A 2017 study commissioned by Logapps identified variances between 2% and 60%, with an average variance of 20% between automated and manual size estimates. The variance can be reduced through analysis of requirements, and review of redundant data functions and duplicate requirements. As with function point analysis in general, Cadence is well suited for transactional systems.

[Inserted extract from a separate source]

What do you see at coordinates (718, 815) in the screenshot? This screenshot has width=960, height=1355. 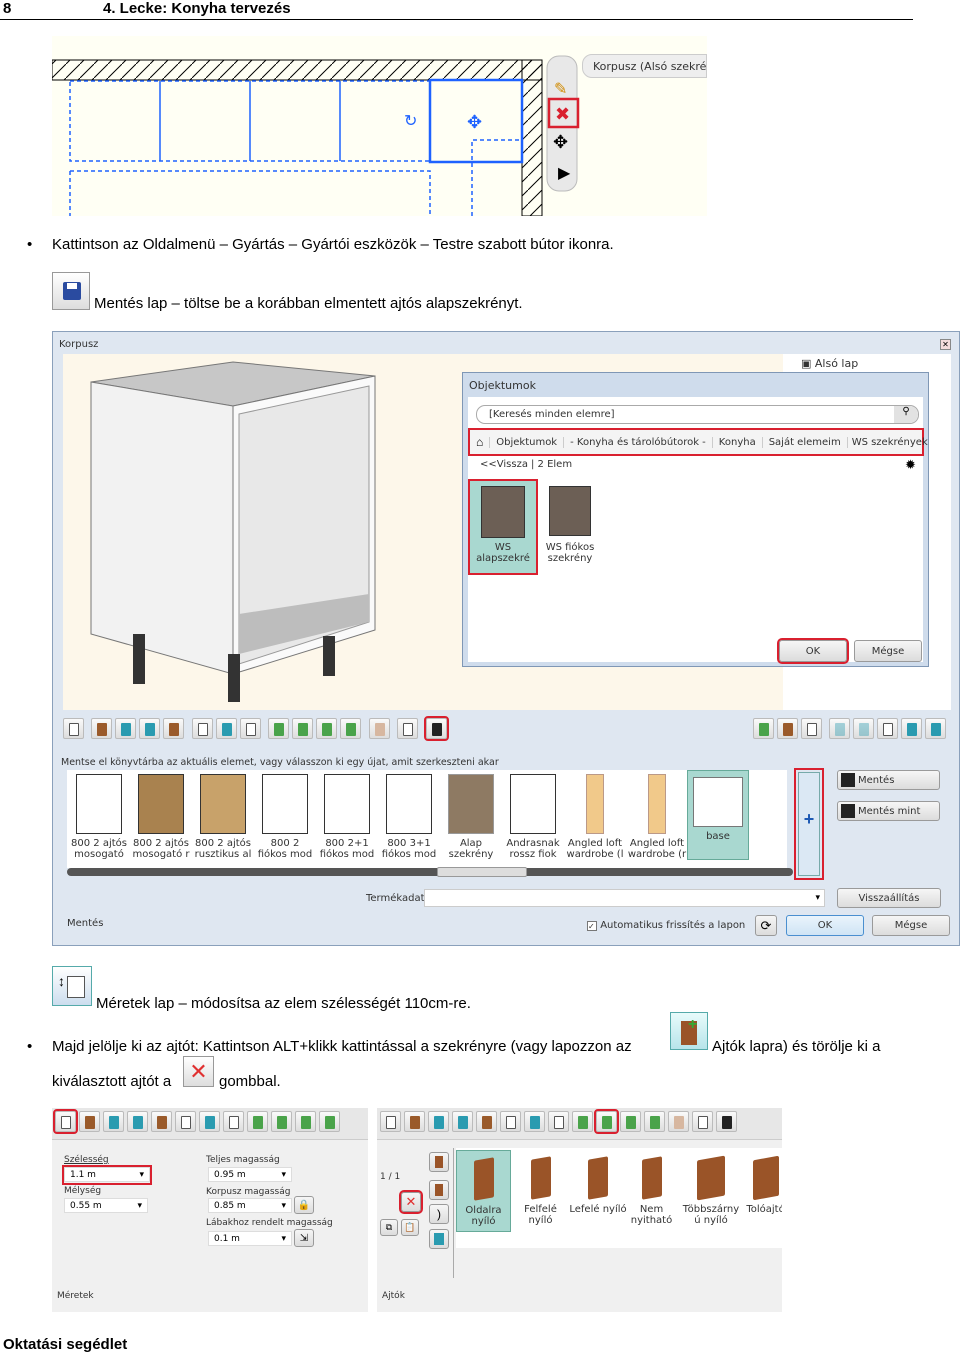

Logapps has used a crowd-sourcing model to identify desired future capabilities. The feedback has been positive with many users seeing great value in the efficiency of automated FSM.  Many reviewers have requested integration with requirements and estimation tools, the ability to ingest images and access to a database of project requirements and associated size metrics.


The manners in which software is developed, driven by Agile and Dev Ops, is rapidly evolving. Thus, it stands to reason that software analysis will also change. In the not-so-distant future, functional size measurement will rely more on automation. Delivered systems will be sized from static code analysis tools, and early design sizing will rely on tools like Cadence. The shift in the automation of functional software measurement and requirements analysis will present opportunities for labor efficiency and change the manner in which software applications are analyzed. The role of CFPS and other functional sizing subject matter experts will likely focus on adjusting the dials of the automated models, and then identifying DETs, RETs and FTRs for more precise functional sizing. Cadence brings this technology to the analyst’s desktop.

While it is a human tendency to resist change, those who see value in evolving technology stand to benefit the most. In the words of the famed statistician who revolutionized quality control methods, W. Edwards Deming, “It is not necessary to change. Survival is not mandatory” [4].


[1]   F. Brooks, “No Silver Bullet – Essence and Accident in Software Engineering,” p. 16, 1986.

[2]   “OMG Adopts Automated Function Point Specification,” Object Management Group, 17-Jan-2013. [Online]. Available: [Accessed: 01-Jun-2018].

[3]   A. Albrecht, “Measuring Application Development Productivity,” 1979.

[4]   F. Voehl, Deming The Way We Knew Him. CRC Press, p. 125, 1995.